Here's what it looks like


----------



## battistini (Jan 22, 2021)

Its a nice set with some strange choices. For example, the first one is the packaging, they seemingly couldn't make up their mind whether to have it be a box or a slip cover, so they have both, in addition to the jackets.

Some of the material included wastes space because it doesn't show her at her best, the selections from Verdi's Otello are an example beacuse her supporting cast is weak. There are absolutely no live performances and in certain roles these would have been much more desirable than a second set of selections from Traviata (for example), the last scenes to Adriana, Manon lescaut, and Fedora for example, the complete Lucia mad scene, these would have been awesome I imagine with the producer's access to the singer she could have hooked him up with the best live recordings available. Oh well. I hope she is healthy and happy, she must be 96 by now or something.


----------



## Viardots (Oct 4, 2014)

Here I am revisiting a thread I started 6 years ago. I began taking an interest in Zeani when I was looking for the best alternatives to Callas' Violetta. Certainly appreciation of this highly popular operatic role could benefit from different portrayals by singers from past to present. Zeani is certainly ideal in voice and temperament as Violetta, a role she sang more than 600 times in her entire career, possibly more than any other singer who had tackled the role, and her musicianship is superb. In sum, in this role she is close to perfection. But then I still keep going back to Callas. Callas may not have the perfect voice for Violetta, but her artistry is for me at a different level. She possesses the genius of being able to perceive and seize upon crucial moments in a work, which she would endow with such life that the whole opera becomes transformed in one's listening experience, leaving an indelible memory on one's mind. Zeani doesn't quite reach this level of artistry, yet still as a whole package she is truly wonderful and on certain days and in certain moods listening to her will give a great deal of pleasure and satisfaction.

This 1956 Naples performance, an outdoor one taking place at Arena Flegrea, finds Zeani in freshest voice, yet already dramatically potent as Violetta:


----------



## battistini (Jan 22, 2021)

I don't think comparing Zeani or any other singer to Callas is productive, Callas was a unique recording artist and performer in our times at least. I think comparing Zeani to Tebaldi is probably better because her voice is very beautiful and gives pleasure just with its tone, like Tebaldi, artistry apart.
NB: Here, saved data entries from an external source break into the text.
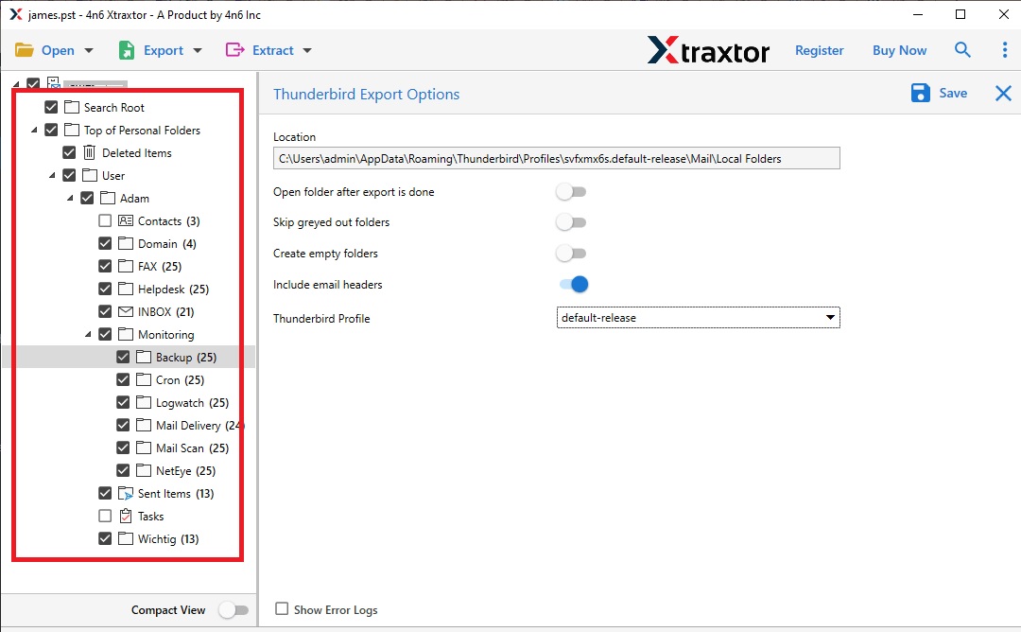The height and width of the screenshot is (632, 1021).
Task: Click Buy Now link
Action: pyautogui.click(x=898, y=50)
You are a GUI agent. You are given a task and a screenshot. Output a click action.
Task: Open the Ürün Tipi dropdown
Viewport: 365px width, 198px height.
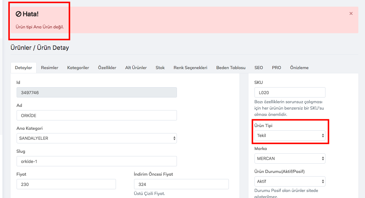coord(290,136)
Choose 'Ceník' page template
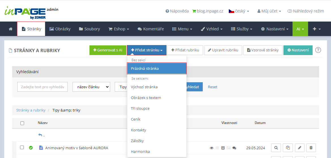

I think Zeani boasted that Pertile or whomever felt she had "perfect technique" in her vocal production and when one listens to her singing over her very long career, this seems to be true. Her voice is perfectly blended she really has no weak points in her scale and that remained true as long as she sang publically. Callas' voice was not nearly as well blended for example.

She appears to have perfect intonation or at least not to have intonation problems, again, throughout her career. When I am dissatisfied with her singing the music is too dramatic for her (Don Carlo, Tosca, Aida). Sometimes she doesn't make a role "her own". But otherwise she is perfect.


----------



## silentio (Nov 10, 2014)

I am becoming a fan! Her beautiful timbre, impressive chest voice and pianissimo, as well as the musicianship, are not up to debate, but what I like the most about Zeani is how free and vibrant her voice always sounds. In this Butterfly entrance, the high D-flat just "floats." The soft singing in _A terra! sì, nel livido fango_, and Willow Song from Otello excerpts have never been done better, and I am a Tebaldi fan.











On a side note: Zeani aficionados, where can I purchase her live recordings? I have been looking for this Butterfly and Otello for a while, but with no luck.


----------



## Aerobat (Dec 31, 2018)

Purchasing any Zeani recordings seems to be a matter of luck. You may get lucky on eBay.. I’ve also found a couple in Bucharest a few years ago - she still has a strong fan base there.

2nd hand is your best option here at present. I’m hopeful of some CD releases at some point soon.


----------



## battistini (Jan 22, 2021)

Can you be specific about what you found in Bucharest?


----------



## Aerobat (Dec 31, 2018)

I picked up two recordings last time in Bucharest - both on Vinyl. Traviata '68, and the Zeani / Fanateanu / Herlea Tosca. I'm still trying to find original vinyl of Otello with Gobbi & Zeani.


----------



## battistini (Jan 22, 2021)

Thanks for that


----------